• **Supplied data**:
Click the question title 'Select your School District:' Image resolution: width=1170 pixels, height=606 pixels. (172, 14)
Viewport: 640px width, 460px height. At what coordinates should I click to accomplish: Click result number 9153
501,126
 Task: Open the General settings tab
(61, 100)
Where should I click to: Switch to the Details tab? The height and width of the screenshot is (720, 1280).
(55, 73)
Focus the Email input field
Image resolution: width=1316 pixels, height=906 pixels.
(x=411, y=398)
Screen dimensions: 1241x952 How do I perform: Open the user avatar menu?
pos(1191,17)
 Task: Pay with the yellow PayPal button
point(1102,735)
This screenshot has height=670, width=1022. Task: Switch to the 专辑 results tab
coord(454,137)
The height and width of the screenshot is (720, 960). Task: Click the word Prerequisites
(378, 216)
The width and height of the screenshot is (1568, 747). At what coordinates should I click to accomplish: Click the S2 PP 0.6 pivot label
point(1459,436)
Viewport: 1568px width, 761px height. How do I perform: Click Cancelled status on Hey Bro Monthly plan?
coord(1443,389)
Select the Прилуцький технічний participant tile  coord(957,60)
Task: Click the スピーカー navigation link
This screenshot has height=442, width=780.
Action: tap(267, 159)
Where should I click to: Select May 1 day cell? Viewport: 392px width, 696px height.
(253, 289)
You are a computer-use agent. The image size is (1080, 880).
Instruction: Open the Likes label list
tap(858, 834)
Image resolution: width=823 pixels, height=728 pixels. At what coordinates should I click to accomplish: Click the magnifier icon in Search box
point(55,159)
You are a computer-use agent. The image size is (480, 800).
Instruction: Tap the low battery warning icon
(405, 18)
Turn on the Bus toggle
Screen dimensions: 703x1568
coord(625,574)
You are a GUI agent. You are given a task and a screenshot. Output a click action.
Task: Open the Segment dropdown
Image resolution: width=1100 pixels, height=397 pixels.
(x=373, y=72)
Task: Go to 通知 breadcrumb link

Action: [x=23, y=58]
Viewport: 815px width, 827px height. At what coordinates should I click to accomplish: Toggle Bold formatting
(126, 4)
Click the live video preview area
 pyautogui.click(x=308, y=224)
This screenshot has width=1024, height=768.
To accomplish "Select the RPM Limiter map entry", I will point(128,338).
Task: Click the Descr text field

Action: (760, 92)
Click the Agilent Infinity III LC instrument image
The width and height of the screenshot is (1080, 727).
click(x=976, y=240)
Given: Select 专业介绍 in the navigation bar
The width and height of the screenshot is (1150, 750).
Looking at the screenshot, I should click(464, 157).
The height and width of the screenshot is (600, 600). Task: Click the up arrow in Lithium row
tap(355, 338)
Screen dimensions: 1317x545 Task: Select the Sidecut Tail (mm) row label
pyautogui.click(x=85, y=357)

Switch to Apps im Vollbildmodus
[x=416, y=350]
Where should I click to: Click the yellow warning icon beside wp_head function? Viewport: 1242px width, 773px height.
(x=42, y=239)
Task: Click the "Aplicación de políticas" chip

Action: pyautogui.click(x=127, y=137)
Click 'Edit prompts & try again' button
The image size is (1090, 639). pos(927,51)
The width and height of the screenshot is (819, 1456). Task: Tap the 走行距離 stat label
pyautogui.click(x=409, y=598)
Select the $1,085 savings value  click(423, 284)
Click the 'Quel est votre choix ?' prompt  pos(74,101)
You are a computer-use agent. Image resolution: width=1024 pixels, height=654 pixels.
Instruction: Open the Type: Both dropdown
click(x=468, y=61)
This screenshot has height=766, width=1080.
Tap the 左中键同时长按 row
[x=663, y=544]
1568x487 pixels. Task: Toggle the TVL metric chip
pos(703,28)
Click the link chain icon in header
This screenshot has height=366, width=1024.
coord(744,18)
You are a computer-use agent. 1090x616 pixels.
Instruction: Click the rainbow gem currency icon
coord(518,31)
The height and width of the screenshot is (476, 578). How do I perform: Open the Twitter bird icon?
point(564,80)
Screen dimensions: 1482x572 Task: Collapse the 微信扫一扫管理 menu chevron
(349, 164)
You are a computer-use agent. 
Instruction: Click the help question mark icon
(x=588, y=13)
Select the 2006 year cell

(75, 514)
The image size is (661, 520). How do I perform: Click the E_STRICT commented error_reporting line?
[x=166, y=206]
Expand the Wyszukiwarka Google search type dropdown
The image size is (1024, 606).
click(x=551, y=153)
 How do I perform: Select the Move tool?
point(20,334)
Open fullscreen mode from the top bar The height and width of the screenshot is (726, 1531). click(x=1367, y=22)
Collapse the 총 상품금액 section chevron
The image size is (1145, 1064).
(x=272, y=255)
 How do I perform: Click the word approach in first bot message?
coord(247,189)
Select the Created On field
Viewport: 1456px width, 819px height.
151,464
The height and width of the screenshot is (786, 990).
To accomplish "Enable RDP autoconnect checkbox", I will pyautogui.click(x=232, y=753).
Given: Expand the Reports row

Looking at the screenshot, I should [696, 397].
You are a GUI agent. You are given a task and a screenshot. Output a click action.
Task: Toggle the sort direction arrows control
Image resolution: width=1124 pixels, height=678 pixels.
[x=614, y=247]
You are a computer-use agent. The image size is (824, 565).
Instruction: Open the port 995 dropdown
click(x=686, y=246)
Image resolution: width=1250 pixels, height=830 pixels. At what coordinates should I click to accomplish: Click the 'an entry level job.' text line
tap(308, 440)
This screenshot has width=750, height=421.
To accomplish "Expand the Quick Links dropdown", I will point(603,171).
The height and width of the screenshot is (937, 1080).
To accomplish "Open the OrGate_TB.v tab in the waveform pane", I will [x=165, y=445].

• **To do**:
An exact copy of all the records above is needed.

• **Exercise output**:
Click the question title 'Select your School District:' Image resolution: width=1170 pixels, height=606 pixels. (172, 14)
Viewport: 640px width, 460px height. At what coordinates should I click to accomplish: Click result number 9153
501,126
 Task: Open the General settings tab
(61, 100)
Where should I click to: Switch to the Details tab? The height and width of the screenshot is (720, 1280).
(55, 73)
Focus the Email input field
Image resolution: width=1316 pixels, height=906 pixels.
(x=411, y=398)
Screen dimensions: 1241x952 How do I perform: Open the user avatar menu?
pos(1191,17)
 Task: Pay with the yellow PayPal button
point(1102,735)
This screenshot has height=670, width=1022. Task: Switch to the 专辑 results tab
coord(454,137)
The height and width of the screenshot is (720, 960). Task: Click the word Prerequisites
(378, 216)
The width and height of the screenshot is (1568, 747). At what coordinates should I click to accomplish: Click the S2 PP 0.6 pivot label
point(1459,436)
Viewport: 1568px width, 761px height. How do I perform: Click Cancelled status on Hey Bro Monthly plan?
coord(1443,389)
Select the Прилуцький технічний participant tile  coord(957,60)
Task: Click the スピーカー navigation link
This screenshot has height=442, width=780.
Action: tap(267, 159)
Where should I click to: Select May 1 day cell? Viewport: 392px width, 696px height.
(253, 289)
You are a computer-use agent. The image size is (1080, 880).
Instruction: Open the Likes label list
tap(858, 834)
Image resolution: width=823 pixels, height=728 pixels. At what coordinates should I click to accomplish: Click the magnifier icon in Search box
point(55,159)
You are a computer-use agent. The image size is (480, 800).
Instruction: Tap the low battery warning icon
(405, 18)
Turn on the Bus toggle
Screen dimensions: 703x1568
coord(625,574)
You are a GUI agent. You are given a task and a screenshot. Output a click action.
Task: Open the Segment dropdown
Image resolution: width=1100 pixels, height=397 pixels.
(x=373, y=72)
Task: Go to 通知 breadcrumb link

Action: [x=23, y=58]
Viewport: 815px width, 827px height. At what coordinates should I click to accomplish: Toggle Bold formatting
(126, 4)
Click the live video preview area
 pyautogui.click(x=308, y=224)
This screenshot has width=1024, height=768.
To accomplish "Select the RPM Limiter map entry", I will point(128,338).
Task: Click the Descr text field

Action: (760, 92)
Click the Agilent Infinity III LC instrument image
The width and height of the screenshot is (1080, 727).
click(x=976, y=240)
Given: Select 专业介绍 in the navigation bar
The width and height of the screenshot is (1150, 750).
Looking at the screenshot, I should click(464, 157).
The height and width of the screenshot is (600, 600). Task: Click the up arrow in Lithium row
tap(355, 338)
Screen dimensions: 1317x545 Task: Select the Sidecut Tail (mm) row label
pyautogui.click(x=85, y=357)

Switch to Apps im Vollbildmodus
[x=416, y=350]
Where should I click to: Click the yellow warning icon beside wp_head function? Viewport: 1242px width, 773px height.
(x=42, y=239)
Task: Click the "Aplicación de políticas" chip

Action: pyautogui.click(x=127, y=137)
Click 'Edit prompts & try again' button
The image size is (1090, 639). pos(927,51)
The width and height of the screenshot is (819, 1456). Task: Tap the 走行距離 stat label
pyautogui.click(x=409, y=598)
Select the $1,085 savings value  click(423, 284)
Click the 'Quel est votre choix ?' prompt  pos(74,101)
You are a computer-use agent. Image resolution: width=1024 pixels, height=654 pixels.
Instruction: Open the Type: Both dropdown
click(x=468, y=61)
This screenshot has height=766, width=1080.
Tap the 左中键同时长按 row
[x=663, y=544]
1568x487 pixels. Task: Toggle the TVL metric chip
pos(703,28)
Click the link chain icon in header
This screenshot has height=366, width=1024.
coord(744,18)
You are a computer-use agent. 1090x616 pixels.
Instruction: Click the rainbow gem currency icon
coord(518,31)
The height and width of the screenshot is (476, 578). How do I perform: Open the Twitter bird icon?
point(564,80)
Screen dimensions: 1482x572 Task: Collapse the 微信扫一扫管理 menu chevron
(349, 164)
You are a computer-use agent. 
Instruction: Click the help question mark icon
(x=588, y=13)
Select the 2006 year cell

(75, 514)
The image size is (661, 520). How do I perform: Click the E_STRICT commented error_reporting line?
[x=166, y=206]
Expand the Wyszukiwarka Google search type dropdown
The image size is (1024, 606).
click(x=551, y=153)
 How do I perform: Select the Move tool?
point(20,334)
Open fullscreen mode from the top bar The height and width of the screenshot is (726, 1531). click(x=1367, y=22)
Collapse the 총 상품금액 section chevron
The image size is (1145, 1064).
(x=272, y=255)
 How do I perform: Click the word approach in first bot message?
coord(247,189)
Select the Created On field
Viewport: 1456px width, 819px height.
151,464
The height and width of the screenshot is (786, 990).
To accomplish "Enable RDP autoconnect checkbox", I will pyautogui.click(x=232, y=753).
Given: Expand the Reports row

Looking at the screenshot, I should [696, 397].
You are a GUI agent. You are given a task and a screenshot. Output a click action.
Task: Toggle the sort direction arrows control
Image resolution: width=1124 pixels, height=678 pixels.
[x=614, y=247]
You are a computer-use agent. The image size is (824, 565).
Instruction: Open the port 995 dropdown
click(x=686, y=246)
Image resolution: width=1250 pixels, height=830 pixels. At what coordinates should I click to accomplish: Click the 'an entry level job.' text line
tap(308, 440)
This screenshot has width=750, height=421.
To accomplish "Expand the Quick Links dropdown", I will point(603,171).
The height and width of the screenshot is (937, 1080).
To accomplish "Open the OrGate_TB.v tab in the waveform pane", I will [x=165, y=445].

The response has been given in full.